== WHAT IS BEING ASKED ==
Could you render the lines below as a numbered list, beginning at the line that has "Image resolution: width=407, height=1412." and stopping after the line that has "Opinião (388, 73)", with any blank lines left out?

Excerpt from the dataset:
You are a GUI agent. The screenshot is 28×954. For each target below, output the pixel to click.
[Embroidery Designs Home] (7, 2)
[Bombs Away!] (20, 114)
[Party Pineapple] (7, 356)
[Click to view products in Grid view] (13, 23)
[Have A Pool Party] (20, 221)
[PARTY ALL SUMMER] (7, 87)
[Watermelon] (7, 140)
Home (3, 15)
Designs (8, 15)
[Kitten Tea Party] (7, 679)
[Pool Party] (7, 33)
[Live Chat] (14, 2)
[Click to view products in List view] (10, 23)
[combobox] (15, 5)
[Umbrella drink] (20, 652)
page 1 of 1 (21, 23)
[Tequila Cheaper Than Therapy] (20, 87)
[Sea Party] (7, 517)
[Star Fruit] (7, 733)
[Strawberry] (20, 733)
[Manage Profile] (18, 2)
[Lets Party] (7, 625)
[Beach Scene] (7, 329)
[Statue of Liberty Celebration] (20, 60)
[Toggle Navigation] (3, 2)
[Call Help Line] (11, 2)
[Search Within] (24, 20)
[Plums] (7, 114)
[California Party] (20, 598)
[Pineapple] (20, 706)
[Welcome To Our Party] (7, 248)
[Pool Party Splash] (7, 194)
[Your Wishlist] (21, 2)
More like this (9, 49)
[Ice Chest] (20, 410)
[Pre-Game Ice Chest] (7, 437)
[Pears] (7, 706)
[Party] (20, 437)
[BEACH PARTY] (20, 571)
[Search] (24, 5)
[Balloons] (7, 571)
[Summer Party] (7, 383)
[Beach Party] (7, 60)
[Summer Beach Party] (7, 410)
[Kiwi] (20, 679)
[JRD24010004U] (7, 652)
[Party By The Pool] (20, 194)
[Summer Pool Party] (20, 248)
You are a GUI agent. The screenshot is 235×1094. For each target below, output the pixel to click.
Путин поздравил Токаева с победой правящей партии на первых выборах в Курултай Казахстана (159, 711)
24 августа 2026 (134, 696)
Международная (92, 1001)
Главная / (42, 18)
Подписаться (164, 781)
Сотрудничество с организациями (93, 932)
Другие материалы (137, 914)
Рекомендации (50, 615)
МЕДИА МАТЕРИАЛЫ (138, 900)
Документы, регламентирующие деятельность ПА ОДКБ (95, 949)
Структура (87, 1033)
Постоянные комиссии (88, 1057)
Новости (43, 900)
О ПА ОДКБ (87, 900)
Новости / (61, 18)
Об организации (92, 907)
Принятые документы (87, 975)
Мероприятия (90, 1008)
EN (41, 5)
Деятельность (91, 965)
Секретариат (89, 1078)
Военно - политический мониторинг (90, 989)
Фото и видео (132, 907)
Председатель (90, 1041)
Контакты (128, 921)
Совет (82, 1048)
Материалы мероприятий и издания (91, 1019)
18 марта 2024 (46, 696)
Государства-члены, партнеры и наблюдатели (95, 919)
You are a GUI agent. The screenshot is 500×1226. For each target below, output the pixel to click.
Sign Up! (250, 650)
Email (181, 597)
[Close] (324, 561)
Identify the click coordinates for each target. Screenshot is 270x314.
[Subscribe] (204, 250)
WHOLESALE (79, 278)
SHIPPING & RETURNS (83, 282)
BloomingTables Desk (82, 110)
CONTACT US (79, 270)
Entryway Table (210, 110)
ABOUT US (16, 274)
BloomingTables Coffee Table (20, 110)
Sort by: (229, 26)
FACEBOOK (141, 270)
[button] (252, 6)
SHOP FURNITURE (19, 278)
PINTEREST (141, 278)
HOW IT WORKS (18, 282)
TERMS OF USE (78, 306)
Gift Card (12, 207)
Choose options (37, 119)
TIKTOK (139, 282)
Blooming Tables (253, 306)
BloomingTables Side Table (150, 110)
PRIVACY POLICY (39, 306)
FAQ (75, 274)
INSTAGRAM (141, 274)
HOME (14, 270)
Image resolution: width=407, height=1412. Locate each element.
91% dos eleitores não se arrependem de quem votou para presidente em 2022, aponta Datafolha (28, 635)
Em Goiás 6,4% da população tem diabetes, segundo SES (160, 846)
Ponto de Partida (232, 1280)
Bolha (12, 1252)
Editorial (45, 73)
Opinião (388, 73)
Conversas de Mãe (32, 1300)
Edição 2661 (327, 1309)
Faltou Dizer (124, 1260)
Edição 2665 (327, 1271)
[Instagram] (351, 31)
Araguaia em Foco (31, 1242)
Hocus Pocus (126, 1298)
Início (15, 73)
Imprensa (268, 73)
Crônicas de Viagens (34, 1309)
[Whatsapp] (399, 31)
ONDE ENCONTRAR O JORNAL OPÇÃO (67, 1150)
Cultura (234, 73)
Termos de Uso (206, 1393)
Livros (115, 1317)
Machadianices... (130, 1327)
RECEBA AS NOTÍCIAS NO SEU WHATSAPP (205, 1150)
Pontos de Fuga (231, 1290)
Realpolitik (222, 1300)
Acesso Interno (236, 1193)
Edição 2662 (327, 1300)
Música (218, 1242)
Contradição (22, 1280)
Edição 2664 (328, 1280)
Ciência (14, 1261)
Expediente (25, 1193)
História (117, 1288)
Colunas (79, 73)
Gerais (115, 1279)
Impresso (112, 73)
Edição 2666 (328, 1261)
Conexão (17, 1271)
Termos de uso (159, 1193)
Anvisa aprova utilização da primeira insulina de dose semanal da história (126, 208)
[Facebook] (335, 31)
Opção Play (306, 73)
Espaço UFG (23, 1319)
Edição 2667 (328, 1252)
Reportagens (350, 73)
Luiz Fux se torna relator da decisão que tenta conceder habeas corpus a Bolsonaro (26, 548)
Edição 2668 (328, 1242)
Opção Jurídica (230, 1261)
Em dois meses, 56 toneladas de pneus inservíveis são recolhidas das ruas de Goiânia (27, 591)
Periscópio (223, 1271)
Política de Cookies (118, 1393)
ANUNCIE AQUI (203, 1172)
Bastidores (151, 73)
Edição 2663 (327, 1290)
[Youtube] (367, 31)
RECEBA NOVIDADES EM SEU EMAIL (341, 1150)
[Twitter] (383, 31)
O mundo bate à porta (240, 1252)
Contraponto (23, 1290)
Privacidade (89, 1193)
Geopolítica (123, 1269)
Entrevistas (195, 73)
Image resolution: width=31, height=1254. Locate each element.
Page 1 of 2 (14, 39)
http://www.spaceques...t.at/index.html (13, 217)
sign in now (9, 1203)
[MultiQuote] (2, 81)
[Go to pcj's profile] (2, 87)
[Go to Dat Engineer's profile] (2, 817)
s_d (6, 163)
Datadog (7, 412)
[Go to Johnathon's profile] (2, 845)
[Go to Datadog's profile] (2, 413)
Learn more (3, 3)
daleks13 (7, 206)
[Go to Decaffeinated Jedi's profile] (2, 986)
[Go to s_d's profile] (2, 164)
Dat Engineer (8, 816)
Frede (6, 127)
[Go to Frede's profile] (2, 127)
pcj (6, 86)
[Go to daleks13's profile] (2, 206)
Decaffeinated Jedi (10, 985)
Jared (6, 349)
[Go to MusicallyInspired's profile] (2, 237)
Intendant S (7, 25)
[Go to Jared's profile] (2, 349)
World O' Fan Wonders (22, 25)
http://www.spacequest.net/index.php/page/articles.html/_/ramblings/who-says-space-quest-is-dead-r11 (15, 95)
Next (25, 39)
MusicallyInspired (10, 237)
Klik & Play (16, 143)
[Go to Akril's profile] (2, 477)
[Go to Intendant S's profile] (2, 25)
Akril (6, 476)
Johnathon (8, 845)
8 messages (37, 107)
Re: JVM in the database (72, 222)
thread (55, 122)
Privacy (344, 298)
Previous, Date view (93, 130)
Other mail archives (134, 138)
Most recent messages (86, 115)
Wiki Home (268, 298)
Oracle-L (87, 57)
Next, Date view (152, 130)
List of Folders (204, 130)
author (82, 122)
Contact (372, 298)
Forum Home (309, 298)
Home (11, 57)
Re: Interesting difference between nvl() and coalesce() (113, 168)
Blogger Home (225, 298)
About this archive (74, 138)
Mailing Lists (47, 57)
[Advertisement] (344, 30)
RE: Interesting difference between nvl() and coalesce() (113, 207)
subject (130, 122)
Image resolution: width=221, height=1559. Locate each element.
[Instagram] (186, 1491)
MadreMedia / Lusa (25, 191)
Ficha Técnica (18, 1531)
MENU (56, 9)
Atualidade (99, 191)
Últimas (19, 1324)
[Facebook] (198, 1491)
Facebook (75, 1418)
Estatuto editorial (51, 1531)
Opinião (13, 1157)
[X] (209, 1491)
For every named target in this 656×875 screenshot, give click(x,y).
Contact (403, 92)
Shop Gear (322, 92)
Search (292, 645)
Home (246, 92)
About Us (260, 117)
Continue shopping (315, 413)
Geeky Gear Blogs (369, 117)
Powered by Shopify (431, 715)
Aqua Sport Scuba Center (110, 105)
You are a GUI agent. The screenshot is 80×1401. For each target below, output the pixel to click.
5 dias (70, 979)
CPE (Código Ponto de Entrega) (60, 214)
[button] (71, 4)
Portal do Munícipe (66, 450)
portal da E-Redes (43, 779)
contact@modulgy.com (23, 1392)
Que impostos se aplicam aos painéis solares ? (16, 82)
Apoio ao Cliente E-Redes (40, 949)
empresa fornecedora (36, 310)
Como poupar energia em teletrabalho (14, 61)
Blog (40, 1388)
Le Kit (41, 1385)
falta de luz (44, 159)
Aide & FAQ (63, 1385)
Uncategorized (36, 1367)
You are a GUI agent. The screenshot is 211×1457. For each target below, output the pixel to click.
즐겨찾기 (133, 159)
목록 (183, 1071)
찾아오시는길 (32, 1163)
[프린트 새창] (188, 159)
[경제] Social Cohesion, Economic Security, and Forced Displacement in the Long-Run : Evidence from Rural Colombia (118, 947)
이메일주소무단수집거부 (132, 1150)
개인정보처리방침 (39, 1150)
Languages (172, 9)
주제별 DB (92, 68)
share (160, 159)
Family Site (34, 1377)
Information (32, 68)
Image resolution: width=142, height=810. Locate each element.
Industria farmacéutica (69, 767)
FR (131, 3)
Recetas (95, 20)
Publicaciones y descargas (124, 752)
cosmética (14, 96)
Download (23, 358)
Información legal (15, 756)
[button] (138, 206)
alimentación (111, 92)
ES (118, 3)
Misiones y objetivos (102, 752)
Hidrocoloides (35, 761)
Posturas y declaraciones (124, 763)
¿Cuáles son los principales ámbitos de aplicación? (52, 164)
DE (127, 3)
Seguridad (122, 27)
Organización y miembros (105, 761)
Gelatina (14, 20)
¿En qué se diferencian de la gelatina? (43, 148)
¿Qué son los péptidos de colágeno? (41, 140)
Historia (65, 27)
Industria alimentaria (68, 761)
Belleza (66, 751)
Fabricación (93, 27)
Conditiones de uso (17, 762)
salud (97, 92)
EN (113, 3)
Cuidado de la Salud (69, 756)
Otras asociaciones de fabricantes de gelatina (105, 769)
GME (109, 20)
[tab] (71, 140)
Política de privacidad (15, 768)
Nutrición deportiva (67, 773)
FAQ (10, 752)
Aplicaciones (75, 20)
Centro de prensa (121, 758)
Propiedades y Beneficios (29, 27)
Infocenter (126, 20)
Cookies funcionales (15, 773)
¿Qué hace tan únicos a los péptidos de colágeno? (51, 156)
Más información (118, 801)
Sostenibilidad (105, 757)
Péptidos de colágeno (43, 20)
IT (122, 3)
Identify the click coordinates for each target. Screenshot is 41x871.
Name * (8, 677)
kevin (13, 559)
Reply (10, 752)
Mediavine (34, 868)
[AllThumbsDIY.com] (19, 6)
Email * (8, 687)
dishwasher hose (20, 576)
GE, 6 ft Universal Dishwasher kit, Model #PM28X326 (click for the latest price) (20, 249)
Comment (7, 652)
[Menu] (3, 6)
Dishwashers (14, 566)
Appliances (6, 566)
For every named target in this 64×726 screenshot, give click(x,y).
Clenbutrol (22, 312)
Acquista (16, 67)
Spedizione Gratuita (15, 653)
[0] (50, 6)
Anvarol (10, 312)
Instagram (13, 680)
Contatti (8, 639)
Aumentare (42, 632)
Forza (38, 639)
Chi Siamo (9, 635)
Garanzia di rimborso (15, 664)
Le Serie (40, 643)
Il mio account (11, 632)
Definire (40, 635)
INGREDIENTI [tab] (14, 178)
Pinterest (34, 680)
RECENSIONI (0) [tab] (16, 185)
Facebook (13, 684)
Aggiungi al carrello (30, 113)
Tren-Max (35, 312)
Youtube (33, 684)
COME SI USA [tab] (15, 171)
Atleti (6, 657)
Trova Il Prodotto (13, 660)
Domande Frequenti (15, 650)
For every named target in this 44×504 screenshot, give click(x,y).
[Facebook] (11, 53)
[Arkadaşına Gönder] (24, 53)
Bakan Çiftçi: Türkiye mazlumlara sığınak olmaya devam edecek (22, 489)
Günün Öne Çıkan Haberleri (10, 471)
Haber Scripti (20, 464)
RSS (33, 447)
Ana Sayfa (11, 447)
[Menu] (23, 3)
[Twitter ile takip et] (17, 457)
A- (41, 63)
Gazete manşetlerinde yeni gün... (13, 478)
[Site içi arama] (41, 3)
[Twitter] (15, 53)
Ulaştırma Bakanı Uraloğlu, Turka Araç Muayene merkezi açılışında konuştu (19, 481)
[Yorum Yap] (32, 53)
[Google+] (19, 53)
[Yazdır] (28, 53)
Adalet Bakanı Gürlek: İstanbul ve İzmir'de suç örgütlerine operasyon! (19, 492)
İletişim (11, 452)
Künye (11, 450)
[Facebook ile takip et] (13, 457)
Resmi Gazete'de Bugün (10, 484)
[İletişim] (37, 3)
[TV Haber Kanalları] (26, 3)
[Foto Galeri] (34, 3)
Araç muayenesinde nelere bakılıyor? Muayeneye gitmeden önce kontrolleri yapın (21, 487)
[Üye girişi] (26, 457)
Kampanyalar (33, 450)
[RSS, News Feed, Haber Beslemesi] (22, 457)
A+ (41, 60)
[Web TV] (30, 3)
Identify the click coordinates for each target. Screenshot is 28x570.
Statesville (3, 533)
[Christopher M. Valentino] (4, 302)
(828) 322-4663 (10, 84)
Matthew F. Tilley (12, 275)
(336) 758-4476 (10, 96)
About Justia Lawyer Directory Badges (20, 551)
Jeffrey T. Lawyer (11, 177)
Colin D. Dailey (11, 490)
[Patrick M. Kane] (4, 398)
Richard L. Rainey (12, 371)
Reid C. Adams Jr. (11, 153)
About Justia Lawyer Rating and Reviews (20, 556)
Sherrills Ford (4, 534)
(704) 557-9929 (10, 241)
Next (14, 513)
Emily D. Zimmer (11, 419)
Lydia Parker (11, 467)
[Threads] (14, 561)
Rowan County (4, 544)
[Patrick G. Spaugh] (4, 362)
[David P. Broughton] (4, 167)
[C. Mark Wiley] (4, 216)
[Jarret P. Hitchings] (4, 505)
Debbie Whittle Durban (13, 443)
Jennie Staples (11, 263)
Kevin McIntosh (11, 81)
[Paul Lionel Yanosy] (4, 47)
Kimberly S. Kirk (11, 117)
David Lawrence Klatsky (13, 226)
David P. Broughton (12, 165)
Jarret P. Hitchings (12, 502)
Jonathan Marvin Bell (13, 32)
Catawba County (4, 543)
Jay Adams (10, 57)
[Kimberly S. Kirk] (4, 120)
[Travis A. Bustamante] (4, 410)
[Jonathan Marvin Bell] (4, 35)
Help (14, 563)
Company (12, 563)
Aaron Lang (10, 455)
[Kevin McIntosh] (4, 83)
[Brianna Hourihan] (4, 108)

== ANSWER FOR THE TASK ==
1. Image resolution: width=407, height=1412. Locate each element.
2. 91% dos eleitores não se arrependem de quem votou para presidente em 2022, aponta Datafolha (28, 635)
3. Em Goiás 6,4% da população tem diabetes, segundo SES (160, 846)
4. Ponto de Partida (232, 1280)
5. Bolha (12, 1252)
6. Editorial (45, 73)
7. Opinião (388, 73)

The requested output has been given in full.